Here are some simplified examples of potentially illegal race discrimination:
• Job Classification: At your workplace your responsibilities have increased over time, but your job classification and pay has remained the same, other colleagues at your same level of employment from a different race have their job classification and pay adjusted to reflect their increased responsibilities.
• Hiring/ Firing/ Promotions:
1- You apply for a job for which you have experience and excellent qualifications, but you are not hired because some of the company’s long-time clients are not comfortable dealing with descendants of a particular race that you belong to.
2- You are told that you are being laid off due to company cutbacks and reorganization, while other employees with the same job and with less seniority than you keep their jobs.
3- You have worked for your company for several years, receiving exemplary reviews and an employee-of-the-year award, yet each of the five times you have applied for promotions, the positions you applied for are instead filled by less qualified people of a different race.
• Pay: You worked your way up to a higher position, a project manager with similar training and work experience was recently hired, and you find out that he will be paid more than you.

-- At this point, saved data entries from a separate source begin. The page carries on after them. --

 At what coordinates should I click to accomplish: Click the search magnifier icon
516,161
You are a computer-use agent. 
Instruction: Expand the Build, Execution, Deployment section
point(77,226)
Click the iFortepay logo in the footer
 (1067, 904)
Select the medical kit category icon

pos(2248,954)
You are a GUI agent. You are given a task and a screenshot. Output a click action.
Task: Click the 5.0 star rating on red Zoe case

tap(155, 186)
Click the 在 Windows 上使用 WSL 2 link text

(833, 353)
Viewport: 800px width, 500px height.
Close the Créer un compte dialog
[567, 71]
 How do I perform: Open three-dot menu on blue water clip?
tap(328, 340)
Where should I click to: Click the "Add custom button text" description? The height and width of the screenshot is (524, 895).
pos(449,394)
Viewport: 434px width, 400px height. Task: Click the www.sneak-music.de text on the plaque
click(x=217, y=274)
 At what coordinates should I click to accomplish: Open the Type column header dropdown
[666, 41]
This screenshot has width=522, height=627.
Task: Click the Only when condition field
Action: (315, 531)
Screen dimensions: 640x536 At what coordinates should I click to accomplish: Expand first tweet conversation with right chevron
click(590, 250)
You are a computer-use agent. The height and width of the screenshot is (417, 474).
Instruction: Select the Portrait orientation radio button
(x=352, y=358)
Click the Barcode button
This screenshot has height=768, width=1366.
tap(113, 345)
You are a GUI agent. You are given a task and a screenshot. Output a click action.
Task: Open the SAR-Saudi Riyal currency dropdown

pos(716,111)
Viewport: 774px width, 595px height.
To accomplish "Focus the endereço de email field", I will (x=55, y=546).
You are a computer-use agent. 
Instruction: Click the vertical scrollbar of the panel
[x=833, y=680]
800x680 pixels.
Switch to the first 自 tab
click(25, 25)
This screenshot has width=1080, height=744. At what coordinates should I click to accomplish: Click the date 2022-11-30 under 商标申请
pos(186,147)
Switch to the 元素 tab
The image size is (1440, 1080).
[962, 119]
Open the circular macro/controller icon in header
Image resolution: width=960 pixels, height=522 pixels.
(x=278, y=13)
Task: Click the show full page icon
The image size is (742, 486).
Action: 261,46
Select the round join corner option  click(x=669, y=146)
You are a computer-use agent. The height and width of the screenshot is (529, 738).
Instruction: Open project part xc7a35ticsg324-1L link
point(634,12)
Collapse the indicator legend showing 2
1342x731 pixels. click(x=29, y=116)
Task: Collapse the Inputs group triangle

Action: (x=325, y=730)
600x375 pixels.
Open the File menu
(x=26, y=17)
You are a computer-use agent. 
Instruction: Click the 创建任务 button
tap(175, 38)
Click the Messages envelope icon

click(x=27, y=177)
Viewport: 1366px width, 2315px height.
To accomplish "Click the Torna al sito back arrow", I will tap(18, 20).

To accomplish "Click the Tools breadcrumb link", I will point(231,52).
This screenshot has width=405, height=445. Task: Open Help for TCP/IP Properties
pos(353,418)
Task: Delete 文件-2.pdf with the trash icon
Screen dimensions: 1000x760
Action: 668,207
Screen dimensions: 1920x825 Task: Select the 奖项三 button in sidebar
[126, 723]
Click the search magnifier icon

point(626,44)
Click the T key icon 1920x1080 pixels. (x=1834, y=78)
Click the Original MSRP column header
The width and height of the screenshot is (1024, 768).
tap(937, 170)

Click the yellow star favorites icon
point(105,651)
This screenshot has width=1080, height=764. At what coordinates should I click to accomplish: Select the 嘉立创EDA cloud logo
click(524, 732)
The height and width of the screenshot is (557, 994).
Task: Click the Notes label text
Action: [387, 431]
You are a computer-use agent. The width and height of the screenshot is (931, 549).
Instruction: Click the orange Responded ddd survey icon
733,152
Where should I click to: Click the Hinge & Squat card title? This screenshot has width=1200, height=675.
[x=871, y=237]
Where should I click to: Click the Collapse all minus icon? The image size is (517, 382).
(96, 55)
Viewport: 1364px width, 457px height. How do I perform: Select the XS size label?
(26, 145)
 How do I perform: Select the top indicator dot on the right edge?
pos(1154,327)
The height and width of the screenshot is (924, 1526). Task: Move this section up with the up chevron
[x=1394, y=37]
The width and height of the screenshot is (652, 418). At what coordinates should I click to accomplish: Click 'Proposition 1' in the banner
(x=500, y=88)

You are a top salesperson for your company, but are moved to a less desirable territory because it is a minority neighborhood, while another employee with much lower sales is given your territory and client base, enabling him to make much more in commissions than you will make for several years.
• Harassment: One of your coworkers thinks it’s “funny” to use the slurs and racial jokes in conversation; these comments make you very uncomfortable, and you’ve asked him to stop, but he tells you that you need to get a sense of humor; the boss tells you to ignore him, but doesn’t talk to or discipline your coworker for his harassing behavior
Some employees experiencing race discrimination may also experience other forms of illegal discrimination as well, such as age, sex, or disability discrimination. Discrimination against African-American males may be illegal even if an employer does not discriminate against African-American females.
Federal law prohibits basing employment decisions on stereotypes and assumptions about abilities, traits, or the performance of individuals of certain racial groups. It makes illegal both intentional discrimination as well as job policies that appeal neutral but in fact are not job-related and disproportionately harm workers of certain races or disabilities.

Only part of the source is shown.